Regular cyclic menstruation results from the choreographed relationship between the endometrium and its regulating factors (Chap. 15). Changes in either of these frequently result in abnormal bleeding. Causes of this bleeding include neoplastic growth, hormonal dysfunction, trauma, infection, coagulopathies, and complications of pregnancy (Table 8-1). As a result, abnormal uterine bleeding is a common gynecologic complaint that may affect females of all ages.
Table 8-1. Differential Diagnosis of Abnormal Bleeding |Favorite Table|Download (.pdf)
Table 8-1. Differential Diagnosis of Abnormal Bleeding
Dysfunctional uterine bleeding
Perimenarchal—immature hypothalamic-pituitary-ovarian axis
Perimenopausal—insensitive ovarian follicles
Endocrinopathies—see systemic causes
Drugs—hypothalamic depressants, sex steroids
Pregnancy-associated causes—implantation spotting, abortion, ectopic pregnancy, gestational trophoblastic disease, postabortal or postpartum infection
Anatomic uterine lesions
Neoplasm—leiomyoma, polyp, endometrial hyperplasia, cancer
Infection—sexually transmitted disease, tuberculosis, chronic endometritis
Mechanical causes—intrauterine device, perforation
Partial outflow obstruction—congenital müllerian defect, Asherman syndrome
Anatomic nonuterine lesions
Ovarian lesions—hormone-producing neoplasm
Fallopian tube lesions—salpingitis, cancer
Cervical and vaginal lesions—cancer, polyp, infection, atrophic vaginitis, foreign body, trauma
Exogenous hormone administration—sex steroids, corticosteroids
Chronic renal failure
Endocrinopathies—hypothyroidism, hyperthyroidism, adrenal disorders, diabetes mellitus, hypothalamic-pituitary disorders, polycystic ovarian syndrome, obesity
Abnormal bleeding may display several patterns. Menorrhagia is defined as prolonged or heavy cyclic menstruation. Objectively, menses lasting longer than 7 days or exceeding 80 mL of blood loss are determining values (Hallberg, 1966). Metrorrhagia describes intermenstrual bleeding. The term breakthrough bleeding is a more informal term for metrorrhagia that accompanies hormone administration. Frequently, women may complain of both patterns, menometrorrhagia. In some women, there is diminished flow or shortening of menses, hypomenorrhea. Normal menstruation typically occurs every 28 days ± 7 days. Cycles with intervals longer than 35 days describe a state of oligomenorrhea. Finally, the term withdrawal bleeding refers to the predictable bleeding that results from an abrupt decline in progesterone levels.

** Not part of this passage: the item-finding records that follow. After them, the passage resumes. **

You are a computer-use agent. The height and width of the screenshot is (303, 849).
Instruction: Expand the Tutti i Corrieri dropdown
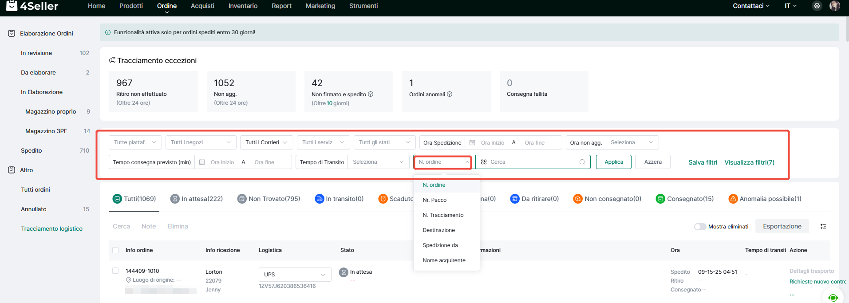click(x=267, y=142)
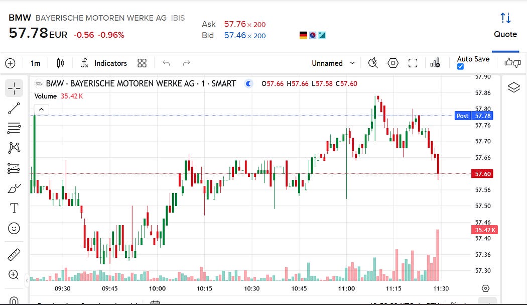The height and width of the screenshot is (305, 527).
Task: Open the Unnamed layout dropdown
Action: (333, 63)
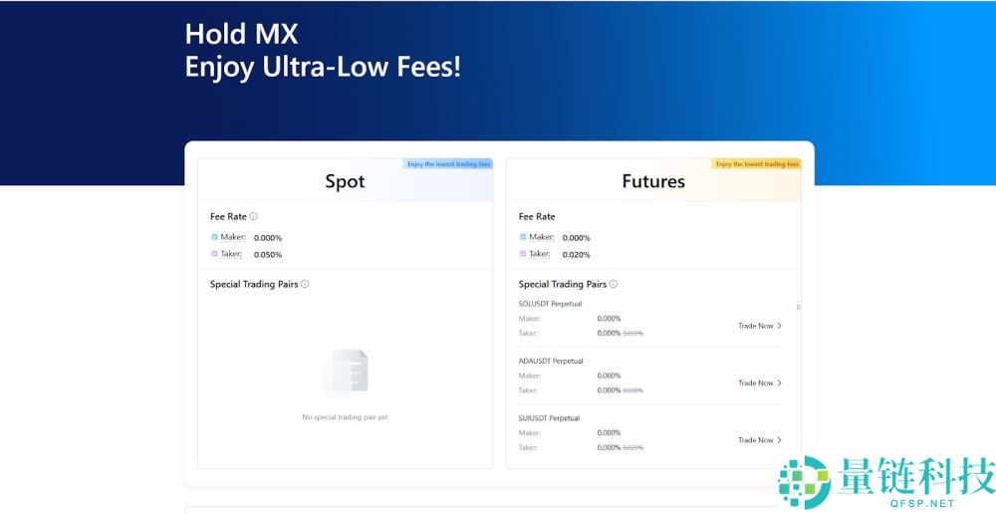Click info icon next to Spot Special Trading Pairs
Screen dimensions: 996x514
coord(305,284)
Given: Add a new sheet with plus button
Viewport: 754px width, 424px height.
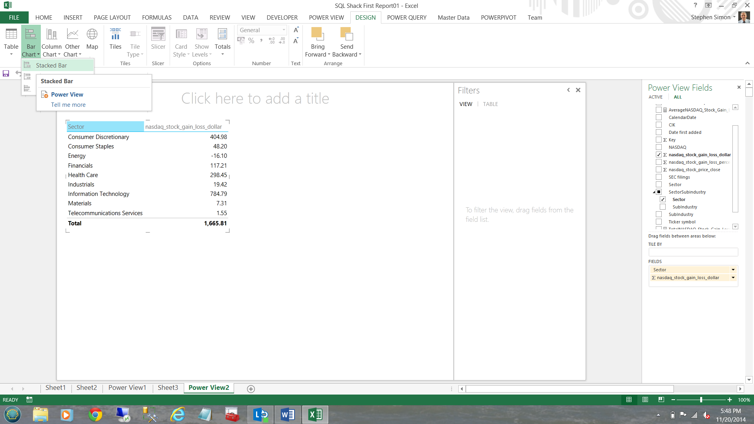Looking at the screenshot, I should click(251, 389).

Assessing heavy bleeding in a clinical setting has its limitations. For example, several studies have documented the lack of correlation between patient perception of blood loss and objective measurement (Chimbira, 1980c; Fraser, 1984). As a result, methods to objectively assess blood loss have been investigated. Hallberg and associates (1966) describe a technique to extract hemoglobin from sanitary napkins using sodium hydroxide. Hemoglobin is converted to hematin and can be measured spectrophotometrically. The constraints to this approach in a clinical setting are obvious.

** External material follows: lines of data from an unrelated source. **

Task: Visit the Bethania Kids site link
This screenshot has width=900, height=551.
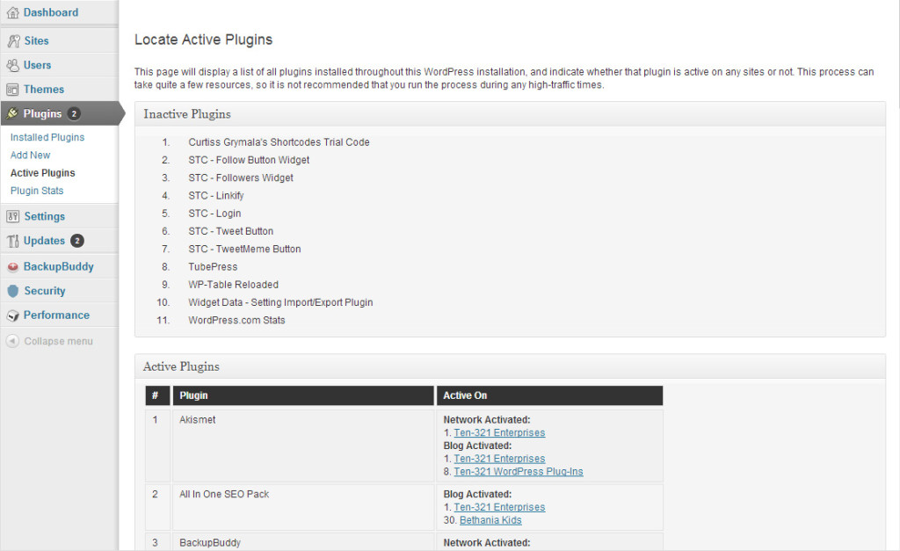Action: 490,520
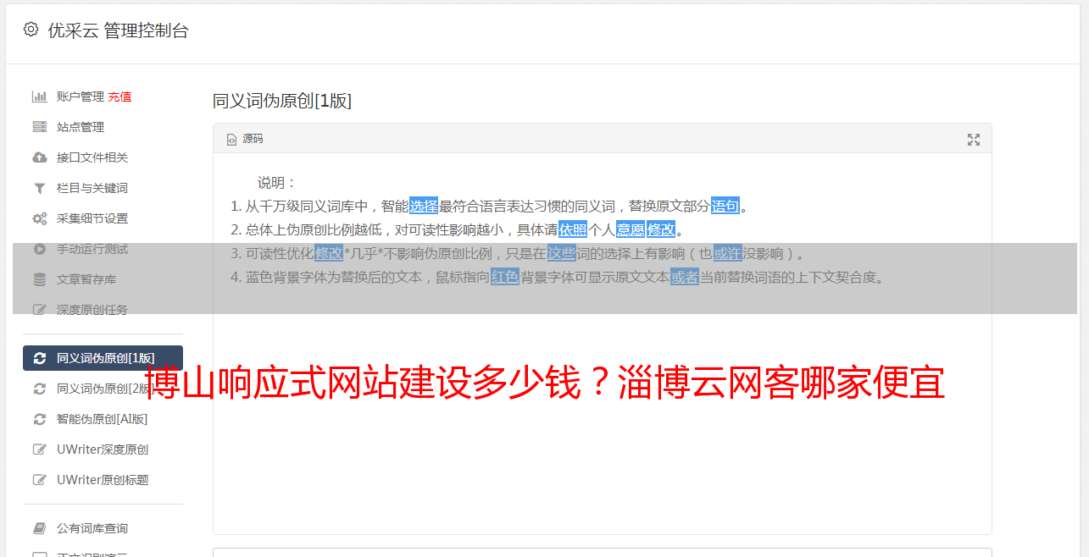This screenshot has width=1089, height=557.
Task: Open 智能伪原创[AI版] menu item
Action: tap(103, 419)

Other tools used to estimate menstrual blood loss include hemoglobin and hematocrit evaluation. Hemoglobin concentrations below <12 g/dL increase the chance of identifying women with menorrhagia. A normal level, however, does not exclude menorrhagia, as many women with clinically significant bleeding have normal values.
Another method involves estimating the number and type of pads or tampons used by a woman during menses. Warner and colleagues (2004) found positive correlations between objective menorrhagia and passing clots more than 1 inch in diameter and changing pads more frequently than every 3 hours. Attempts to standardize this type of evaluation have led ...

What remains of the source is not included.